Twenty third, Moshe and Yaakov partnered in proclaiming the Oneness of Hashem to future generations. Moshe declared: Shema Yisrael, Hashem Elokeinu, Hashem Echad. We add Yaakov’s declaration, Baruch Shem Kavod Malchuso l’Olam Vaed. Chazal teach that Yaakov assembled his sons around his deathbed, and, as he was about to divulge the End of Days to them, the Shechinah, Divine Presence, suddenly left him. He asked, “Is it possible that there is a psul, flaw, among my offspring, similar to that of my grandfather, Avraham, who had Yishmael, and my father, Yitzchak, who had Eisav?” They answered with a resounding, Shema Yisrael, Hashem Elokeinu, Hashem Echad. “As there is only One G-d in your heart, so, too, is there only One G-d in our hearts.” At that moment, Yaakov replied with Baruch Shem Kavod Malchuso l’Olam Vaed. Thus, Moshe said, Shema Yisrael, and Yaakov said, Baruch Shem.

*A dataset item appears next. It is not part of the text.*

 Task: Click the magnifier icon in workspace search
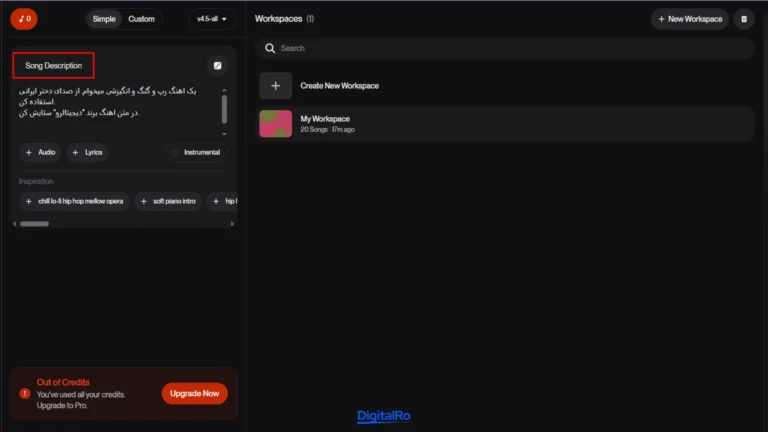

Twenty-fourth, Yaakov and Moshe each had an equal share in constructing the Mishkan. Yaakov brought the cedars, which he transplanted in Egypt and later commanded his children to take them along with them when they left the country. Moshe erected the Mishkan by raising up the pillars and placing the curtains upon them.
Now that we have established the twenty-four similarities between these two giants, we wonder ‘why?’ What about these two demands such parallels in their respective lives? Rav Heyman explains that Moshe is heir to Yaakov’s legacy of Torah. Moshe is the spiritual heir to Yaakov. At the end of Parashas Vayechi, when Yaakov concludes his blessings, the Torah writes: V’Zos asher dibar lahem avihem, “And this is what their father spoke to them” (Bereishis 49:28). Chazal observe that the word v’zos, “and this,” is used, rather than zos, “this.” They say, “One day someone like me will bless them – and continue where I left off.” Therefore, when Moshe was about to bless Klal Yisrael, the Torah begins, V’Zos HaBrachah, “And this is the blessing.” Yaakov’s blessing did not come to an end, Moshe continued it. We hope that Moshe’s blessings will also persist.
We might add that both Yaakov and Moshe were leaders who went into exile. Thus, their legacy is one designed specifically for Klal Yisrael throughout the ages, who have regrettably been without our home for over two thousand years. The leadership of these two giants paralleled one another due to the circumstances under which both of them established their tenures. What they taught us continues to sustain us and give us hope throughout time.